In March 2011, she was a member of a high-level Somaliland delegation that traveled to Nairobi to meet with representatives of the United Nations Security Council. The discussions focused on regional security, including the fight against piracy and terrorism in the Horn of Africa.

In November 2011, she attended the 10th Annual Horn of Africa Conference in Lund, Sweden. During the conference, she delivered a presentation on the role of women in promoting peace and development, noting the increasing presence of women in Somaliland's regional and national leadership roles.

In November 2011, acting as the Minister of Labour and Social Affairs, Ilhan addressed the issue of youth unemployment and the resulting migration of young people from Somaliland. She issued a directive to both local and international employers within the country to prioritize the hiring of Somaliland citizens.

In March 2013, she concluded her tenure as the Minister of Labour and Social Affairs following a major cabinet reshuffle conducted by President Ahmed Mohamed Mohamud.

=== Post-ministerial career ===
In May 2014, Ilhan was appointed as a member of the executive committee (Guddida Fulinta) of the Kulmiye Party. She was included in a 36-member list announced by party chairman Muse Bihi Abdi, which notably excluded President Silanyo and several cabinet ministers amid internal leadership disputes within the party.

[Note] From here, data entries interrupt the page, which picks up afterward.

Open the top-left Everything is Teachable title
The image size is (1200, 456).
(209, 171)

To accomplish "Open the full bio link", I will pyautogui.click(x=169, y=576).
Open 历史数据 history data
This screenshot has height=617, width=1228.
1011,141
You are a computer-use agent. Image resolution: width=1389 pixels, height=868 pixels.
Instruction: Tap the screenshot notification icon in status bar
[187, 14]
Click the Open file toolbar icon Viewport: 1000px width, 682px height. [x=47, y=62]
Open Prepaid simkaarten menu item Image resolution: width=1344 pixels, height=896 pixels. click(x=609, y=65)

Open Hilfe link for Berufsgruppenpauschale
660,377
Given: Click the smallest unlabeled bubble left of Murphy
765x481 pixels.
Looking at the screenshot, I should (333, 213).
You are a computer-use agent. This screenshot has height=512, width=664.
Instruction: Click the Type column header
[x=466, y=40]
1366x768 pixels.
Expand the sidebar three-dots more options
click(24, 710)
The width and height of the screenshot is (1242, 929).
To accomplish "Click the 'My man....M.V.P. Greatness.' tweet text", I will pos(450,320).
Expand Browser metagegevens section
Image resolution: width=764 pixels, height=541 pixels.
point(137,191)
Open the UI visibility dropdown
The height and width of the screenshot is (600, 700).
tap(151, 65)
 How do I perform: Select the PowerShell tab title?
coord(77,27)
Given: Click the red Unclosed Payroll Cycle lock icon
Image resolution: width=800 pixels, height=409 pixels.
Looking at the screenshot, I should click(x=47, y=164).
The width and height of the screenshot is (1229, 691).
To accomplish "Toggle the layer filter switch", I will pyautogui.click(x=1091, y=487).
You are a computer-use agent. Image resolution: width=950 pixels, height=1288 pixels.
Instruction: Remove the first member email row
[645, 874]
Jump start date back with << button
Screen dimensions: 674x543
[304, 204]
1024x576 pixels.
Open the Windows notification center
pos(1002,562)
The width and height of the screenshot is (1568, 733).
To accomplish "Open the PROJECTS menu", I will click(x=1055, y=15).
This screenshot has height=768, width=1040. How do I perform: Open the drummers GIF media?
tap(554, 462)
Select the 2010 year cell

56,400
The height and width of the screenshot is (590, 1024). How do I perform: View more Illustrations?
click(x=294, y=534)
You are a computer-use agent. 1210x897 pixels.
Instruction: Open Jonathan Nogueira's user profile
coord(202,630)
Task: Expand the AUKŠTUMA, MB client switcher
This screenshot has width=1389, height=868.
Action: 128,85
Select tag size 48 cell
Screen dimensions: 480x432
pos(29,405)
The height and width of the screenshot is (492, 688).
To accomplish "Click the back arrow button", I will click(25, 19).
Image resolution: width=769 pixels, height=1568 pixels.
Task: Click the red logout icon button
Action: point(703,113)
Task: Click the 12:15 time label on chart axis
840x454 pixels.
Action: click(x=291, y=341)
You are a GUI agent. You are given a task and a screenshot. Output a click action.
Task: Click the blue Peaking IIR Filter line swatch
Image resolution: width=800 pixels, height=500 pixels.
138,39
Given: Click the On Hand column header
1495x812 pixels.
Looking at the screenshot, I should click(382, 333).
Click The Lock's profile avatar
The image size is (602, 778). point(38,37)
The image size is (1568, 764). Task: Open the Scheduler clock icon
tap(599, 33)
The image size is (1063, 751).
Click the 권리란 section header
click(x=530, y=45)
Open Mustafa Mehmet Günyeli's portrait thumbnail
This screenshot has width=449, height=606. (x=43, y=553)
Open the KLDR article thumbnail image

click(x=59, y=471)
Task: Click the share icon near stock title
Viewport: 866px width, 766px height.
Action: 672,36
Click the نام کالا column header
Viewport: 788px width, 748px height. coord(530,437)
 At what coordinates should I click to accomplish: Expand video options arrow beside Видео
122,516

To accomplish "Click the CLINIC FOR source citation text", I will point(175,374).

In October 2017, Ilhan was appointed as a member of the Kulmiye Party's election campaign committee for the Sanaag region. The committee was established by party chairman and presidential candidate Muse Bihi Abdi to coordinate campaign activities for the 2017 Somaliland presidential election.

In October 2020, during the Kulmiye Party convention, a reshuffle of the party's Central Council (Golaha Dhexe) was conducted. It was reported that former President Ahmed Mohamed Mohamud "Silanyo", along with Ilhan and other prominent figures from the previous administration, were excluded from the newly approved leadership lists.